7 September 2018 - - US-based investigational ribonucleic acid interference therapeutics developer Dicerna Pharmaceuticals, Inc. (NASDAQ: DRNA) has priced an underwritten registered public offering of 7,680,492 shares of its common stock at a price to the public of USD 13.02 per share.

Dicerna also granted the underwriters a 30-day option to purchase up to an additional 1,152,073 shares of its common stock on the same terms and conditions.

Closing of the offering is expected to occur on or about 11 September 2018, subject to customary closing conditions.

All of the shares sold in the offering are being sold by Dicerna.

The gross proceeds to Dicerna from this offering are expected to be approximately USD 100m, before deducting underwriting discounts and commissions and offering expenses payable by Dicerna.

Dicerna plans to use the net proceeds from this offering for preclinical studies and clinical trials, and to use the remainder of any net proceeds for continued technology platform development, working capital and general corporate purposes.

Citigroup, Leerink Partners and Stifel are acting as the joint book-running managers for the offering.
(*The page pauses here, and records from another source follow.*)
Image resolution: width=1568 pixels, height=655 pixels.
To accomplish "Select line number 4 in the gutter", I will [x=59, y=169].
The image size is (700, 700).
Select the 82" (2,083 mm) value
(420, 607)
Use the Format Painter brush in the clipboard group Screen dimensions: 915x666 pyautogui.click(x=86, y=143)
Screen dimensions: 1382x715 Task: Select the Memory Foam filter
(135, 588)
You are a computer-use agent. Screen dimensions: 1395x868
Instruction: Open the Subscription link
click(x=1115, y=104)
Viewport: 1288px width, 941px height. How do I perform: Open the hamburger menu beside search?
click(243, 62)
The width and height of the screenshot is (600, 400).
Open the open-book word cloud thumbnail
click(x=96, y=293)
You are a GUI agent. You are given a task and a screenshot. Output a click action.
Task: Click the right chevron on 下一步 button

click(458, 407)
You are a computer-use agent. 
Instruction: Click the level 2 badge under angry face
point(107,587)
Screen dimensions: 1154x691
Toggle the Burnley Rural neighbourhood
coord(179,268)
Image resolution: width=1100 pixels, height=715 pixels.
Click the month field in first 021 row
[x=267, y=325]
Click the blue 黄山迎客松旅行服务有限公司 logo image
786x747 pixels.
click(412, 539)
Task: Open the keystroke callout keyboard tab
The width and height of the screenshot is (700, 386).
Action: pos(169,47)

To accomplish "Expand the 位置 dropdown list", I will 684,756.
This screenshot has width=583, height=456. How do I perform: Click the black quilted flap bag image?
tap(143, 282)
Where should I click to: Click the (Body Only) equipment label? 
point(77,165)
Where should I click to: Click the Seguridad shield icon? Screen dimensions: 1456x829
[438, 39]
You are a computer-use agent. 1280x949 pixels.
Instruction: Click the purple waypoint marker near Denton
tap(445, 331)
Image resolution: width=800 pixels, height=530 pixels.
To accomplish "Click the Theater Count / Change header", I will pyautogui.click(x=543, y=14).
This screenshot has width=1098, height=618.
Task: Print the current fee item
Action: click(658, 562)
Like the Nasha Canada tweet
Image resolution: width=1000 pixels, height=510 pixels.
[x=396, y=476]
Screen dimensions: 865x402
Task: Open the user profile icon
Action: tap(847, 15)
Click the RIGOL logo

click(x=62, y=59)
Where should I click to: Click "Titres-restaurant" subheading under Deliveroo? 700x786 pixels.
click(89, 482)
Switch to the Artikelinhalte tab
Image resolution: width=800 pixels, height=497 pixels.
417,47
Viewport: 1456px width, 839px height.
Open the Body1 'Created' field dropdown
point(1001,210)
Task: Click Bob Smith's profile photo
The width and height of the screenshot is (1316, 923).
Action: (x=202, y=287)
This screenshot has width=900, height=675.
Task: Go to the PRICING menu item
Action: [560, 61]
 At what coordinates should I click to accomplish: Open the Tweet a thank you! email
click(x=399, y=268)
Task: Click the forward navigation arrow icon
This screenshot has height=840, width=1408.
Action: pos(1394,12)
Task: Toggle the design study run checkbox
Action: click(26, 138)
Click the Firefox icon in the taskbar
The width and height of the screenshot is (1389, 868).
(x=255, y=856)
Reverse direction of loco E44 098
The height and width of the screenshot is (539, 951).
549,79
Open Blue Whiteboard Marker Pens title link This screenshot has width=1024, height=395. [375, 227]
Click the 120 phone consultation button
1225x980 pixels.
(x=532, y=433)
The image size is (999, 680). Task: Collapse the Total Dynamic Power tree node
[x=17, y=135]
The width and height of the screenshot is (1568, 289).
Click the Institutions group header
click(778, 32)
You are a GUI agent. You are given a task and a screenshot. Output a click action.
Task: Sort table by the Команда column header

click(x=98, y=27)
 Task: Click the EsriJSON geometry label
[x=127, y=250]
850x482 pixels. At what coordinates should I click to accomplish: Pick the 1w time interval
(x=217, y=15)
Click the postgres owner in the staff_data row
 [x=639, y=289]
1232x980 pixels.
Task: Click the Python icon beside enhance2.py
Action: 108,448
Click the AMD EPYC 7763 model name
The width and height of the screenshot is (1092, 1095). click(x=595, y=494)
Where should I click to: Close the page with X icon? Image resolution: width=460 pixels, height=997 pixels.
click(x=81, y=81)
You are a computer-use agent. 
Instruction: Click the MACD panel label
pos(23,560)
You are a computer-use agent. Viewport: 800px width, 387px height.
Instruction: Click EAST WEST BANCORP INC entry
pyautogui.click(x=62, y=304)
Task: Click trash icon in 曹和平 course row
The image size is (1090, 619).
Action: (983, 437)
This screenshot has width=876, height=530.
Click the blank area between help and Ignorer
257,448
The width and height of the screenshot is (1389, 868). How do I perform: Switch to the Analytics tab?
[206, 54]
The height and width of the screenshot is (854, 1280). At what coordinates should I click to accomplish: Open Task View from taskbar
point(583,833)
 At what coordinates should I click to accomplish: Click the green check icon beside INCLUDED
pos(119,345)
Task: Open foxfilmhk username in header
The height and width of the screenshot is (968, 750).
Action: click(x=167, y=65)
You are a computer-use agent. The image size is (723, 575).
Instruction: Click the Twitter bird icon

H.C. Wainwright and Co. and SunTrust Robinson Humphrey are acting as the lead co-managers for the offering.

Dicerna Pharmaceuticals is a biopharmaceutical company focused on the discovery and development of innovative, subcutaneously delivered RNAi-based therapeutics for the treatment of diseases involving the liver, including rare diseases, viral infectious diseases, chronic liver diseases, and cardiovascular diseases.

The company is leveraging its proprietary GalXC RNAi technology platform to build a broad pipeline in these core therapeutic areas, focusing on target genes where connections between target gene and diseases are well understood and documented.

Dicerna plans to discover, develop and commercialize novel therapeutics either on its own or in collaboration with pharmaceutical partners.

GalXCTM is a proprietary technology platform invented by Dicerna to discover and develop RNAi-based therapies designed to silence disease-driving genes in the liver.

Compounds produced via GalXC are intended to be broadly applicable across multiple therapeutic areas, including rare diseases, viral infectious diseases, chronic liver diseases, and cardiovascular diseases.

Using GalXC, Dicerna scientists attach N-acetylgalactosamine sugars directly to the extended region of our proprietary RNAi molecules, yielding multiple proprietary conjugate delivery configurations.

Many of the conjugates produced via GalXC incorporate a folded motif known as a tetraloop in the extended region.

The tetraloop configuration, which is unique to Dicerna's GalXC compounds, allows flexible and efficient conjugation to the targeting ligands, and stabilises the RNAi duplex which the company believes will enable subcutaneous delivery of its RNAi therapies to hepatocytes in the liver, where they are designed to specifically bind to receptors on target cells, potentially leading to internalisation and access to the RNAi machinery within the cells.

The technology may offer several distinct benefits, as suggested by strong preclinical data. The benefits seen in preclinical studies include: potency that is on par with or better than comparable platforms; highly specific binding to gene targets; long duration of action; and an infrequent subcutaneous dosing regimen.